With a set of Wi-Fi modules for “application-specific devices,” an Ohio startup is set to step into a business that Cisco Systems is about to exit.
By the middle of 2006, Summit Data Communications will ship two modules designed to bring wireless connectivity to machines such as bar-code scanners, portable data terminals, and various medical devices—which often run in challenging, metal-filled RF (radio frequency) environments.
“What were trying to do with Summit is to make it easier for organizations to build into their devices radios that meet the requirements of their operational environments,” said Ron Seide, president of the Akron company.
Using 802.11b/g Wi-Fi radios from Broadcom, the Summit modules are tweaked to optimize the radios range and to maximize the battery life of the device, Seide said.
They are designed to run in environments from 22 below zero to 167 degrees Fahrenheit.
So far Summit has two products—a Compact Flash module with antenna connectors and a PCMCIA adapter.
Initially they support Microsoft Windows CE, but future versions will support Windows XP, variants of Linux, and some proprietary real-time operating systems.
The company also will ship software that lets users set radio and security parameters, Seide said.
Summit will compete with companies including Symbol Technologies, which specializes in serving vertical markets, and Socket Communications, which specializes in connectivity components for handheld computers.
Socket on March 7 announced an 802.11b/g module that will be generally available in the third quarter of 2006.
Symbol plans to ship a new set of client cards to original equipment manufacturer partners by the end of the year, said Chris McGugan, senior director of product management at Symbols wireless infrastructure division in San Jose, Calif.
But Wi-Fi market leader Cisco Systems is now only tangentially involved in the application-specific device adapter space.
On its company Web site, Cisco has posted an “end of life” announcement for its Aironet 350 Series Client Adapter AIR-LMC352, telling customers theyll have to get their radios elsewhere.
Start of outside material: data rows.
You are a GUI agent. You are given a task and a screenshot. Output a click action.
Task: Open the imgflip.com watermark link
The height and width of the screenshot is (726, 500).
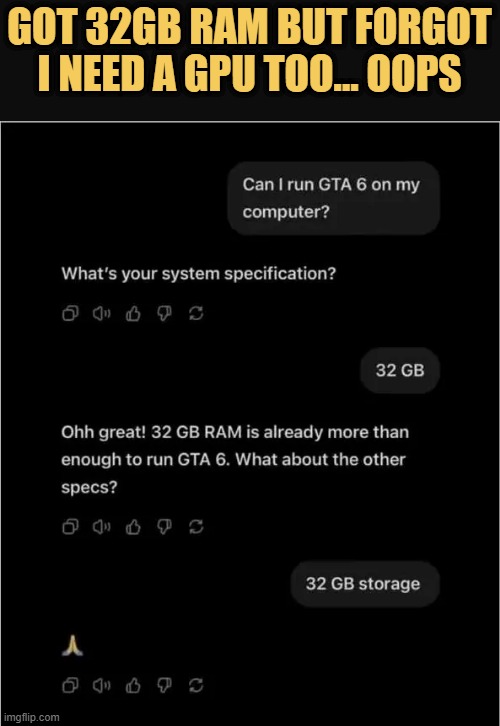[x=30, y=717]
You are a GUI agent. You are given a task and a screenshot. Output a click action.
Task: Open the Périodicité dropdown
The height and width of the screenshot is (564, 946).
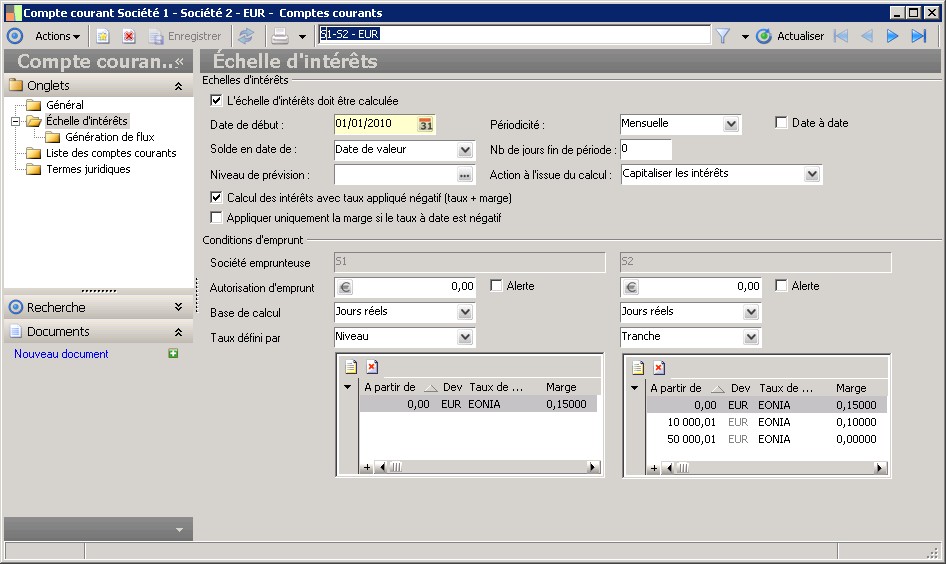(731, 124)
The last shipment date of that adapter is April 17, 2006, the announcement says.
“With the vast majority of Cisco Aironet 350 Series Client Adapter adapters being embedded in application specific devices, such as handheld barcode scanners and mobile printers, the recommended substitute is to direct these ADS vendors to participate in the Cisco Compatible Program,” the announcement reads, referring to the licensing program that lets third-party client devices communicate well with Ciscos wireless access points.
“Cisco has empowered radio module manufacturers ever since the advent of the Cisco Compatible Extension program,” said Seide, who was a senior product manager at Cisco before leaving to found Summit.
“Summit has applied to Cisco for entrance into the program.”